Bug 2132473

Summary: Memory usage of virt-operator PODs increased after updating HCO
Product: Container Native Virtualization (CNV) Reporter: Denys Shchedrivyi <dshchedr>
Component: VirtualizationAssignee: lpivarc
Status: CLOSED ERRATA QA Contact: Akriti Gupta <akrgupta>
Severity: high Docs Contact:
Priority: medium    
Version: 4.12.0CC: acardace, jlejosne, kbidarka
Target Milestone: ---   
Target Release: 4.14.0   
Hardware: Unspecified   
OS: Unspecified   
Whiteboard:
Fixed In Version: Doc Type: If docs needed, set a value
Doc Text:
Story Points: ---
Clone Of: Environment:
Last Closed: 2023-11-08 14:05:03 UTC Type: Bug
Regression: --- Mount Type: ---
Documentation: --- CRM:
Verified Versions: Category: ---
oVirt Team: --- RHEL 7.3 requirements from Atomic Host:
Cloudforms Team: --- Target Upstream Version:
Embargoed:
Attachments:
Description Flags
virt-operator pod memory usage
none
Heap pprof none

Description Denys Shchedrivyi 2022-10-05 20:48:20 UTC
Created attachment 1916302 [details]
virt-operator pod memory usage

Description of problem:
 There is suspicious behavior of virt-operator pod - each time when I'm updating Kubevirt configuration through the HCO - the memory usage of virt-operator  increased on 15-20Mb.

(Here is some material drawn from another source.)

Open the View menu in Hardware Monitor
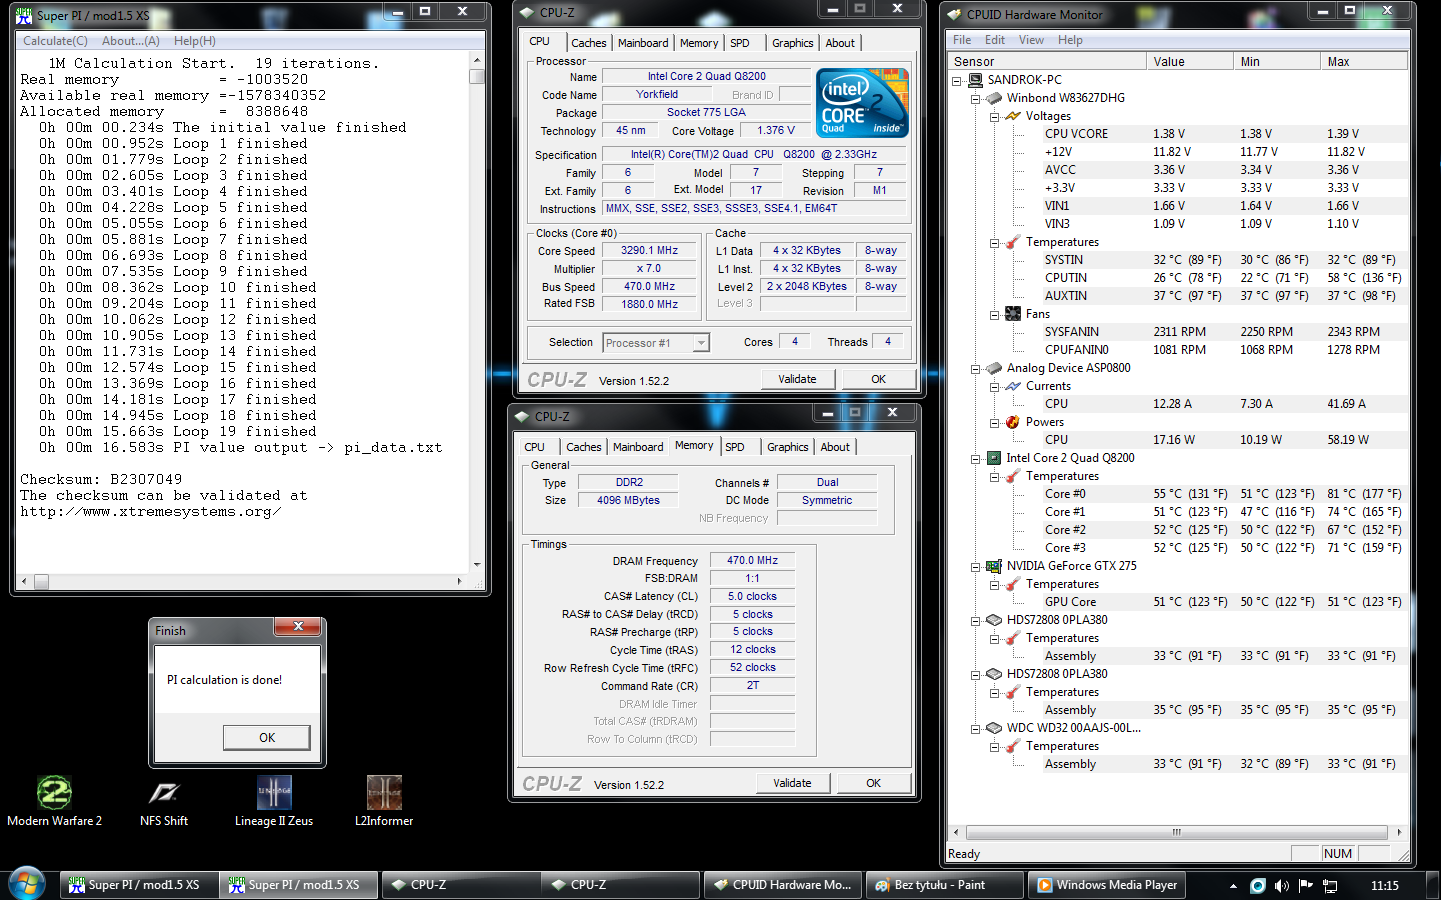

 Initially virt-operator pod used ~200Mb, but after updating HCO several times - the usage became ~400Mb and it never goes down (screenshot is attached)

 The maximum in my tests I saw 450Mb (with 570Mb in peaks)


Version-Release number of selected component (if applicable):
4.12

How reproducible:
100%

Steps to Reproduce:
1. update kubevirt through HCO (for example by updating liveMigrationConfig parameters or by adding some annotations)
2. After updating HCO there is a peak of memory usage (which is probably expected), but when it goes down the memory usage is +15-20Mb from initial value

Comment 1 sgott 2022-10-06 12:06:23 UTC
Let's assume worst case scenario, that the virt-operator pod ends up getting killed due to OOM or memory pressure. In that case, the leader election will pick the alternate virt-operator and a new one will be respawned. In other words, the cluster will recover gracefully.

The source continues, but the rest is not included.